# WRITTEN REQUEST
Identify every line in the listing below that contains the word "frame", and copy each of those lines in full.

# EXTRACTED RECORDS
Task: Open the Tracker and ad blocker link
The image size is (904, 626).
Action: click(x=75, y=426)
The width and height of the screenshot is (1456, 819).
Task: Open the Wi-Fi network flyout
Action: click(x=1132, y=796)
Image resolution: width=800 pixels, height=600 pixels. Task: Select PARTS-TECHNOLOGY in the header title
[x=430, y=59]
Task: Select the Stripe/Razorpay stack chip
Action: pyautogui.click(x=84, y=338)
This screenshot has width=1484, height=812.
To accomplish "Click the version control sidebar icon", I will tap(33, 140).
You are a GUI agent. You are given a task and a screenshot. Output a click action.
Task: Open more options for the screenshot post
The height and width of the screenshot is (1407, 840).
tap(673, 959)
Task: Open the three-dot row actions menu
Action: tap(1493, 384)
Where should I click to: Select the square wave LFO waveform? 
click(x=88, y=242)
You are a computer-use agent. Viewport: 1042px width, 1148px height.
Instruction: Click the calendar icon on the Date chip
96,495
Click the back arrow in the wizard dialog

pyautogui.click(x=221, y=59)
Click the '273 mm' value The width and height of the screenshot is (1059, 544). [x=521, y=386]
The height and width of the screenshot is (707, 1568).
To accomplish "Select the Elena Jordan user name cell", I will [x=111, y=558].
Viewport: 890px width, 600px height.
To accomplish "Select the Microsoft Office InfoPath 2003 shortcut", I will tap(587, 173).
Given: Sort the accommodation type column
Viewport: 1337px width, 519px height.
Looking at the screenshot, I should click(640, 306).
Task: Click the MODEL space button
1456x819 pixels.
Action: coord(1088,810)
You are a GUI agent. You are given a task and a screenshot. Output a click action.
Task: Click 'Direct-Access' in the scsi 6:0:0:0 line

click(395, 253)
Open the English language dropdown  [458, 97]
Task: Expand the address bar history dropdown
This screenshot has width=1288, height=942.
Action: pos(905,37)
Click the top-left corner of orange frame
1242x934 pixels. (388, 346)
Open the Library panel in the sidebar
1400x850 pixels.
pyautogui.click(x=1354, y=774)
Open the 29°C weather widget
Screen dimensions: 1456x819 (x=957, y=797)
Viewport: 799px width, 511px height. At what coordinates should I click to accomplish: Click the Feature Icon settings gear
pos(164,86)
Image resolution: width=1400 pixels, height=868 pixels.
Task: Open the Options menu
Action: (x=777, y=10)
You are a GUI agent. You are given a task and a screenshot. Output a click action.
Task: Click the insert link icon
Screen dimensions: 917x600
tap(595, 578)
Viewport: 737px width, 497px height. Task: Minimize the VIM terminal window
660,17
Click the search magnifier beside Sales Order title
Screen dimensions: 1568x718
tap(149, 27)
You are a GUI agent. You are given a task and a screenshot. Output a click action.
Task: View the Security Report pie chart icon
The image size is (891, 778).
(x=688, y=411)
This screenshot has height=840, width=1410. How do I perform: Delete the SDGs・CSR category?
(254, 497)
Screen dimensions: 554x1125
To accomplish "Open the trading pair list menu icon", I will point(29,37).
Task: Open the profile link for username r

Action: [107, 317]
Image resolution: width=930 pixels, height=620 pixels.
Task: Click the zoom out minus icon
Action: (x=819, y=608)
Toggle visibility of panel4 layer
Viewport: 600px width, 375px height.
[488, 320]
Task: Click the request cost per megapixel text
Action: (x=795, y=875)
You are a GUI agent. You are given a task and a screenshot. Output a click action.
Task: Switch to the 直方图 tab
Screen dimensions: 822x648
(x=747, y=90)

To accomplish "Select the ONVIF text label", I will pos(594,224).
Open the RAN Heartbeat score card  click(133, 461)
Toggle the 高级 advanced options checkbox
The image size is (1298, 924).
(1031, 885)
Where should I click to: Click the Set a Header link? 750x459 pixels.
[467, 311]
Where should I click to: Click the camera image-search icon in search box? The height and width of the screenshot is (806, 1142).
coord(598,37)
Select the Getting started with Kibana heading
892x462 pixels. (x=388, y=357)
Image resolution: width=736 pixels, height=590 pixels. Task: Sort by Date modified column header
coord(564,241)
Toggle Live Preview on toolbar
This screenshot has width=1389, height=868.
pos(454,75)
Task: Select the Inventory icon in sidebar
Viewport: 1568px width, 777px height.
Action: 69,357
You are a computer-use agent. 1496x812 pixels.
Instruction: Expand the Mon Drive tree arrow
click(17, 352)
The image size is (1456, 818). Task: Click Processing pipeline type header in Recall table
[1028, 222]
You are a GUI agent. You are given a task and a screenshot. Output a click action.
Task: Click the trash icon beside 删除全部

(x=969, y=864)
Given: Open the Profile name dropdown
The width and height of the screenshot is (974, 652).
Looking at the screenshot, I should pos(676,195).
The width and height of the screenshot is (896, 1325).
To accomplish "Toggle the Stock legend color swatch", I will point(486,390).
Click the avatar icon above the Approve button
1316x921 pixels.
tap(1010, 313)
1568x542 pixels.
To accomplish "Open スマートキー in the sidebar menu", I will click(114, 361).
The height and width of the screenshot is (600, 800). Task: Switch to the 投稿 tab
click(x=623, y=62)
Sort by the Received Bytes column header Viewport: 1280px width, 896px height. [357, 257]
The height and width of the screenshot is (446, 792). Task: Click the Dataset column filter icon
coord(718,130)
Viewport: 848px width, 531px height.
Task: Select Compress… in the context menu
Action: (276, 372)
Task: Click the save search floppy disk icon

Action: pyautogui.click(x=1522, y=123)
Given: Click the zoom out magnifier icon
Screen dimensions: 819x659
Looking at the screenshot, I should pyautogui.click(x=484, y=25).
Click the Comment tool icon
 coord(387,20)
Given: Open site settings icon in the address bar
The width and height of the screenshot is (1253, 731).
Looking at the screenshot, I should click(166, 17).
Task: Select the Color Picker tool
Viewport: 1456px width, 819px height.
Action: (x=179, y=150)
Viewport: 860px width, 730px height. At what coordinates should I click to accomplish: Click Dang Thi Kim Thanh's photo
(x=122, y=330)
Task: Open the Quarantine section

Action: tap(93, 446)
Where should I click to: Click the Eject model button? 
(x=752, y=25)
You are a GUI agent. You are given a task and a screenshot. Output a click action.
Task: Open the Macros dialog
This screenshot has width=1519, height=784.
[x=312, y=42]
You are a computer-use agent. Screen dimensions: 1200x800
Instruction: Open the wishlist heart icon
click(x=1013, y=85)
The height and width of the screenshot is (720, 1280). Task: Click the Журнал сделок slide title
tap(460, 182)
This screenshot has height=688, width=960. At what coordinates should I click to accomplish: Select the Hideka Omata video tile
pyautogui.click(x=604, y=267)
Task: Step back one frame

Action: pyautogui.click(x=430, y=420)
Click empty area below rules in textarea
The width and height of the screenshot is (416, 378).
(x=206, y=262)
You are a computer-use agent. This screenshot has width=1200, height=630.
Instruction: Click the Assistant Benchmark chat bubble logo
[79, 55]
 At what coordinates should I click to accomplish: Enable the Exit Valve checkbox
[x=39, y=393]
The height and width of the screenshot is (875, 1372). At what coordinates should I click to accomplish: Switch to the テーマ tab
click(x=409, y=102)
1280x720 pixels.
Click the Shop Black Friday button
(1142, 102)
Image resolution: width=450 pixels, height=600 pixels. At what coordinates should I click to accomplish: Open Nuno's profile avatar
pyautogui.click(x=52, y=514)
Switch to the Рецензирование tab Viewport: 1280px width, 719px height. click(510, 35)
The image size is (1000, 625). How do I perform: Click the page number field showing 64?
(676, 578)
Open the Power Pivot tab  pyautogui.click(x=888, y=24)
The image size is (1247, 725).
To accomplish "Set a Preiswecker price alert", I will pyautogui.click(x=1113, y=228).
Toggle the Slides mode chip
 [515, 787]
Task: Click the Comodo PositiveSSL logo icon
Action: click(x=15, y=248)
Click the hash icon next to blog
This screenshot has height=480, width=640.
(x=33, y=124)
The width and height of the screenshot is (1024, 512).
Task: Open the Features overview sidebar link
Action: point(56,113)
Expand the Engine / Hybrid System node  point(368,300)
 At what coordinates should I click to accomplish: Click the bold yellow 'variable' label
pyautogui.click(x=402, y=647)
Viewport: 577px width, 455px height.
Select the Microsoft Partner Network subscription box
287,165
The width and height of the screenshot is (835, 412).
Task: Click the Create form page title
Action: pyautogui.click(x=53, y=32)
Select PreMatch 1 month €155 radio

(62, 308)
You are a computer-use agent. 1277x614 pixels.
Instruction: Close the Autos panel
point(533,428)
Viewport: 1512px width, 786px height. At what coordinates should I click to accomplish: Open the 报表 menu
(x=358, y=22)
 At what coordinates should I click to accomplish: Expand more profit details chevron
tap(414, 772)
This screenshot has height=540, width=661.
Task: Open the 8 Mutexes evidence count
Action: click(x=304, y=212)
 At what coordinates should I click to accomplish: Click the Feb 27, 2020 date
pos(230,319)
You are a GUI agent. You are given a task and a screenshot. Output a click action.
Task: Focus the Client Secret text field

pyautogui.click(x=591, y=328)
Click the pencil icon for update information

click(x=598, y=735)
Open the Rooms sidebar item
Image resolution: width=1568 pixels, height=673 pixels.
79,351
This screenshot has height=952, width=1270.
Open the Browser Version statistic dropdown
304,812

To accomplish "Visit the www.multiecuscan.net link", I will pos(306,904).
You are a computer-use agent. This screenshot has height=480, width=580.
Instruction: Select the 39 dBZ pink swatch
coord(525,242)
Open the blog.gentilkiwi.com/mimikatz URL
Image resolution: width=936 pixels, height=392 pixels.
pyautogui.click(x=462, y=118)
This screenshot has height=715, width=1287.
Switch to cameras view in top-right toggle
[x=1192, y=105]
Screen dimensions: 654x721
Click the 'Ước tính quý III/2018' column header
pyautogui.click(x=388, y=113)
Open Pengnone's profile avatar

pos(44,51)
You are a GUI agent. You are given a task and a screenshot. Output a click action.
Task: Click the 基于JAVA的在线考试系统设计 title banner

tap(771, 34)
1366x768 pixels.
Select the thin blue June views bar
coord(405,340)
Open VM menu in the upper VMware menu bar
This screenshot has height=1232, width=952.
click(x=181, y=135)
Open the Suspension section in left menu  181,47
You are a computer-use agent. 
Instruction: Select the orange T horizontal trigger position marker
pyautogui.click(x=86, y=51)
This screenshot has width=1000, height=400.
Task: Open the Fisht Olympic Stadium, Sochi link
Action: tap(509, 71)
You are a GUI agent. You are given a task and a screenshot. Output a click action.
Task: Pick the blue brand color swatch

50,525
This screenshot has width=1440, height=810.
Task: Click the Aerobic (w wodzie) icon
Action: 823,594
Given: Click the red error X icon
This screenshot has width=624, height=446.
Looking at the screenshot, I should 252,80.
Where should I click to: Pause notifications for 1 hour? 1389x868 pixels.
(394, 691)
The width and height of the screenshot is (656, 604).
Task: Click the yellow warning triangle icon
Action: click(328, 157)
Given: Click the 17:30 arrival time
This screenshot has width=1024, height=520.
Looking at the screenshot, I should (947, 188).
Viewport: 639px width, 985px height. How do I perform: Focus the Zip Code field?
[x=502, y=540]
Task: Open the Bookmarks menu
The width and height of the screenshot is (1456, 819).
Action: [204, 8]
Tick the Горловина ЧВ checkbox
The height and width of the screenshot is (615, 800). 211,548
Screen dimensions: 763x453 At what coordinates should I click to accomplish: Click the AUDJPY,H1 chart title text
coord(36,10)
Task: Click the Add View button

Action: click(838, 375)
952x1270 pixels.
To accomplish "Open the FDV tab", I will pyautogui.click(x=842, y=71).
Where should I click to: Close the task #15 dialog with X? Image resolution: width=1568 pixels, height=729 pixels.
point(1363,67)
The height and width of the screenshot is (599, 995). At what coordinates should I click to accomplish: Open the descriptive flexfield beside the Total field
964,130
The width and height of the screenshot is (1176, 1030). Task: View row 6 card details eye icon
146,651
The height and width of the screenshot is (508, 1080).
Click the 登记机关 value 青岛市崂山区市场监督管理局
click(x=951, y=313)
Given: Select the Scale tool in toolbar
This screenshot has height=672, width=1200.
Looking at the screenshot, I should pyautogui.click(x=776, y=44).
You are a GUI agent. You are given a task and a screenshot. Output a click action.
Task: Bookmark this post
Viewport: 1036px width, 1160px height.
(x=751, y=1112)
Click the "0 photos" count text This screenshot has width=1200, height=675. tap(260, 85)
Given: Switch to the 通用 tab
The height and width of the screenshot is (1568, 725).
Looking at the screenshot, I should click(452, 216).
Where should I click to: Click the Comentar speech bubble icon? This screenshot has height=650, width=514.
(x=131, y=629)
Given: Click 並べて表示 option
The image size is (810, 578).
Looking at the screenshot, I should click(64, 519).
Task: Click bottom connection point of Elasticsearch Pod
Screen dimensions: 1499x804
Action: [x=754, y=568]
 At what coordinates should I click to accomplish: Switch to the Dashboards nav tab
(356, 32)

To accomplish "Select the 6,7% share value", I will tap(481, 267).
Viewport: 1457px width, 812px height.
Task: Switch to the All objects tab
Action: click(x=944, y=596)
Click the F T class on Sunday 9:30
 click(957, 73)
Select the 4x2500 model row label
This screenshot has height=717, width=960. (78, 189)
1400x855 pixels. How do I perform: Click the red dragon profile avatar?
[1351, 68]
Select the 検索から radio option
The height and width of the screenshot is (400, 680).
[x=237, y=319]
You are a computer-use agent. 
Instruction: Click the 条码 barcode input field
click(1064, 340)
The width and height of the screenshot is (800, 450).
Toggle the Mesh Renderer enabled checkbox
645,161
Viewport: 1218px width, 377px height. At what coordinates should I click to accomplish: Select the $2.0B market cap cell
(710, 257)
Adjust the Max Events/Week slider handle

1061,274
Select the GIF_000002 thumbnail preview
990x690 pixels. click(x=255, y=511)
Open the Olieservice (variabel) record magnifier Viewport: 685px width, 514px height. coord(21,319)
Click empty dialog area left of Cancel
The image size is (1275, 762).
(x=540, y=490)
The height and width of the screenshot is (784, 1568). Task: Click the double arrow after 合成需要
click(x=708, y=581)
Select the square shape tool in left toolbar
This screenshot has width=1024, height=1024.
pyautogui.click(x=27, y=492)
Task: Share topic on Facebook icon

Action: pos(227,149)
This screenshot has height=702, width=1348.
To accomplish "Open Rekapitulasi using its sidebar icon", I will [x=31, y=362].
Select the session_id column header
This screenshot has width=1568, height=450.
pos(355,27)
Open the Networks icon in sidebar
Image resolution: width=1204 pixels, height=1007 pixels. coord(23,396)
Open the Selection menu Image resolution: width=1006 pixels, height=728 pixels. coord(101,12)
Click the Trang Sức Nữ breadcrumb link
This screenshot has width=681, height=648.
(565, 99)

# ANSWER FOR THIS EXERCISE
Click the top-left corner of orange frame
Task: Step back one frame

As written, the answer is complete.